# Testo da leggere
_ _ _ _ _
Docente presso l’Università degli Studi di Roma la Sapienza Facoltà di Architettura LUDI, Corso di Progettazione Ambientale dal 2003. Esperto valutatore della Commissione Europea per il V° e VI° Programma Quadro per la DG TREN (Transport and Energy).

Esperto di progettazione partecipata e National Monitor dell’Unione Europea, D.G. XIII della metodologia European Awareness Scenario Workshop (EASW). Componente del Consiglio Direttivo di Eurosolar Italia dall’agosto1994. Componente della EU Photovoltaic Technology Platform – Working Group2. Amministratore e ricercatore senior, della società Ecoazioni operante nella realizzazione di progetti integrati per la promozione dello sviluppo locale sostenibile. Coordinatore e consulente in progetti pilota Nazionali e programmi Europei di ricerca. Responsabile scientifico e metodologico in numerosi processi di Agenda 21 Locale.
_ _ _ _ _
# Materiale fornito
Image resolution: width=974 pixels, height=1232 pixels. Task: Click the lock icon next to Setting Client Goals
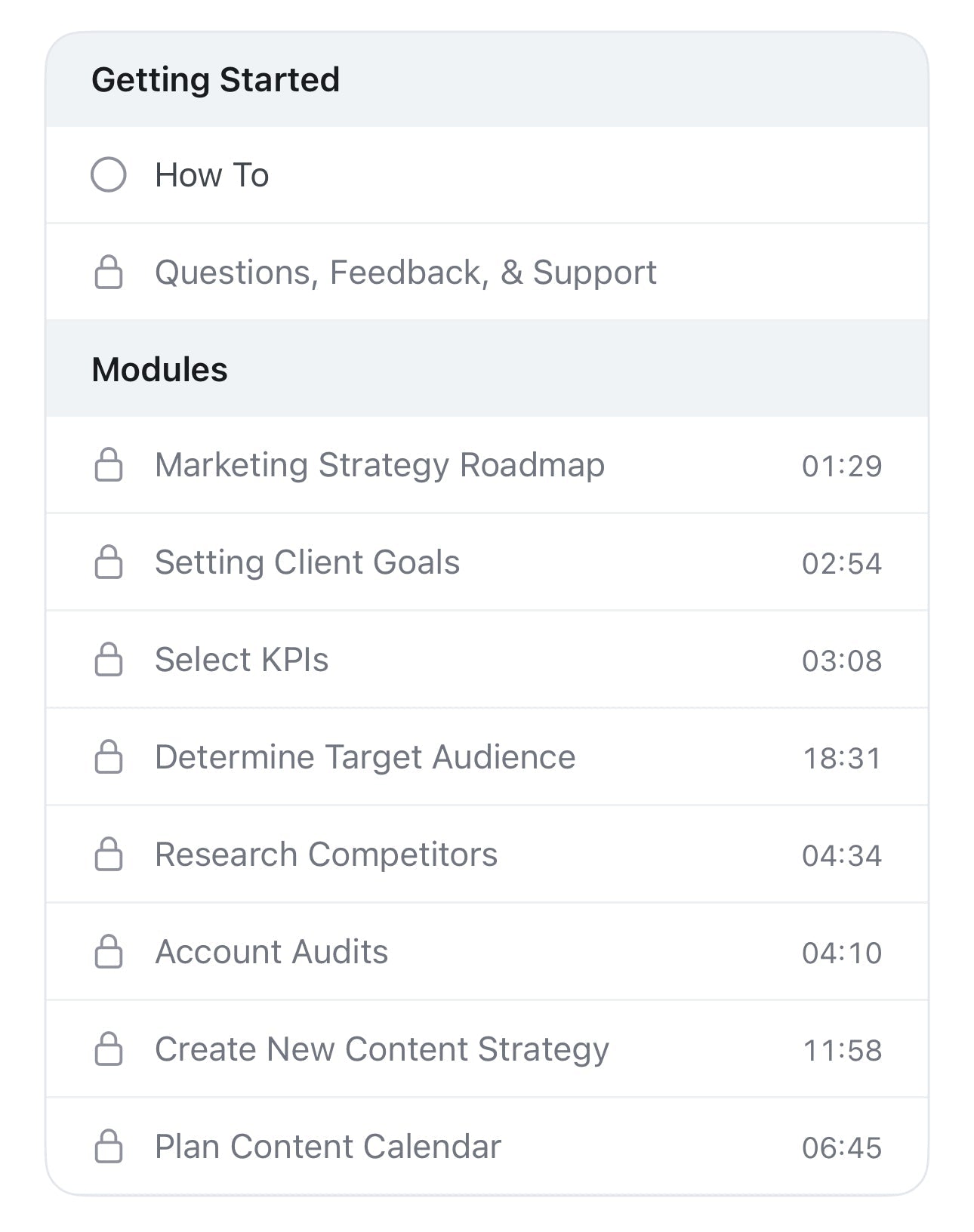109,562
_ _ _ _ _
# Consegna scritta
Indica, per favore, se ciascuna affermazione concorda con il profilo professionale del testo da leggere, rispondendo sì o no e citando tra virgolette le parole decisive del testo. (a) L'insegnamento alla Sapienza è iniziato nel 2003. (b) L'attività di valutazione per la Commissione Europea riguarda il VII Programma Quadro. (c) Tra i ruoli nella società Ecoazioni c'è quello di amministratore.

# Risultato
(a) Sì: «Corso di Progettazione Ambientale dal 2003».
(b) No: «per il V° e VI° Programma Quadro».
(c) Sì: «Amministratore e ricercatore senior, della società Ecoazioni».